Excerpted text —
*** Block opens ***
I think we’re getting close to get rid of AST. Things left I see:
-
Support for strings. Actually, I think these will work now if you do registerCode and take Longs pointing to (string) region values, and convert between region and JVM strings.
-
We need a way to capture types (for str, json). We could also emit code, but I think this will be easier and these operations aren’t particularly performance sensitive. Basically, I to generate the following sort of code in Emit for types:
var _t: Type = null def t: Type = { if (_t == null) _t = Type.parse("Struct { f: Float64, ... }"); _t }
-
The same thing for the reference genome, as JSON.
-
We need to generate comparison code for types in Emit.
*** Block closes ***
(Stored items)
*** Block opens ***
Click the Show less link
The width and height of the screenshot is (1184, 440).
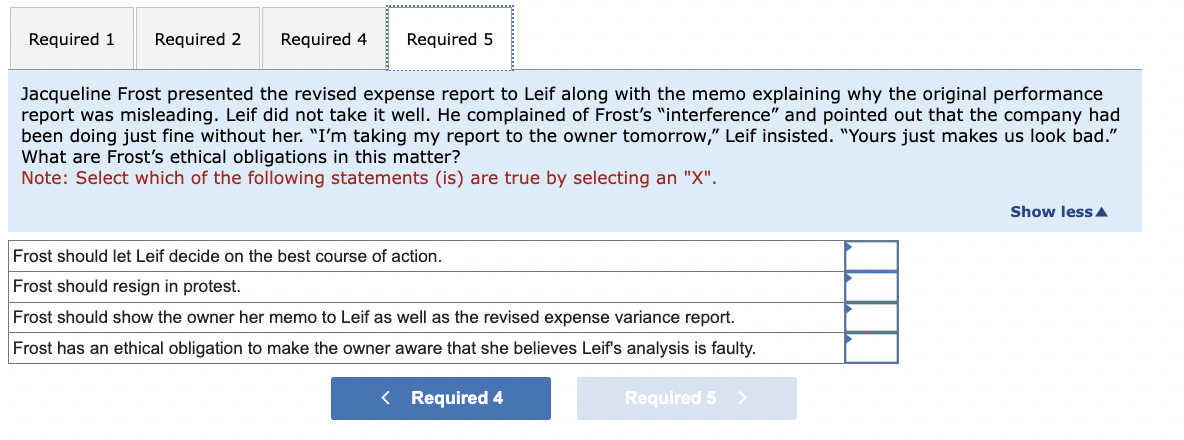pos(1051,212)
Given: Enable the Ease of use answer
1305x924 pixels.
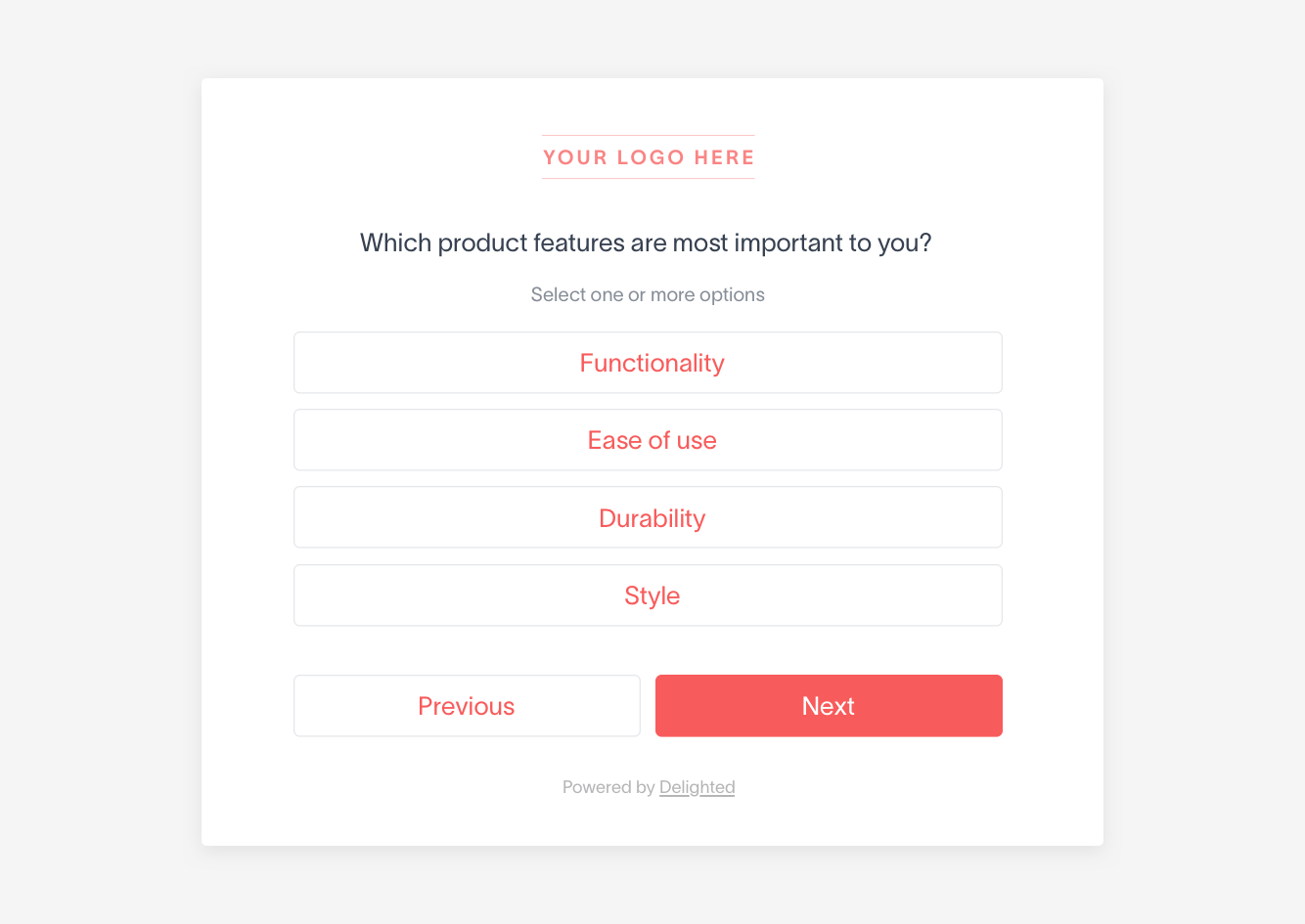Looking at the screenshot, I should 648,440.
*** Block closes ***
What you will do —
(A) From the post about getting rid of AST, extract the passage that begins at the words "I think we’re" and stops after the words "and JVM strings.".
(B) Continue the post about getting rid of AST from where it stops.
The records have no connection to the post about getting rid of AST.

Results in order —
(A)
I think we’re getting close to get rid of AST. Things left I see:
-
Support for strings. Actually, I think these will work now if you do registerCode and take Longs pointing to (string) region values, and convert between region and JVM strings.

(B)
-
We need support for dict and set. With deforestation, I think this is easy: dicts and sets are just (sorted) array region values. We need ToSet and ToDict, which take containers and sort them. Operations ArrayMap, ArrayFilter and ArrayFold can just be ContainerMap, ContainerFilter and ContainerFold. We need to implement SetContains and DictGet. I think that’s it.
-
We need to move everything out of FunctionRegistry. Most stuff can go as-is with the existing IRFunctionRegistry support. This includes region value aggregators that haven’t been implemented yet.
-
Remaining methods on MatrixTable and Table that use AST and don’t have IR alternatives need them. In many cases, these can be simplified by pushing functionality into Python and not evaluating expressions at all. These include:
annotateColsTableselectColsqueryEntries, queryGlobal, queryCols, queryRowsmaximalIndependentSetthe regression methodsfilterEntriesannotateGlobals variantsTable.aggregate- MatrixTable.aggregateRowsByKey
- ExportPlink (wip @jigold)
- MatrixTable.groupColsBy
MatrixTable.makeKT- ibd maf
- FilterAlleles
- Table.aggregate (aggregate is overloaded, this is the group_by variant)
- ExportGen (uses queryVA)
Finally, we need a way to build the IR from Python without going through the Parser/AST. I’ve already started that.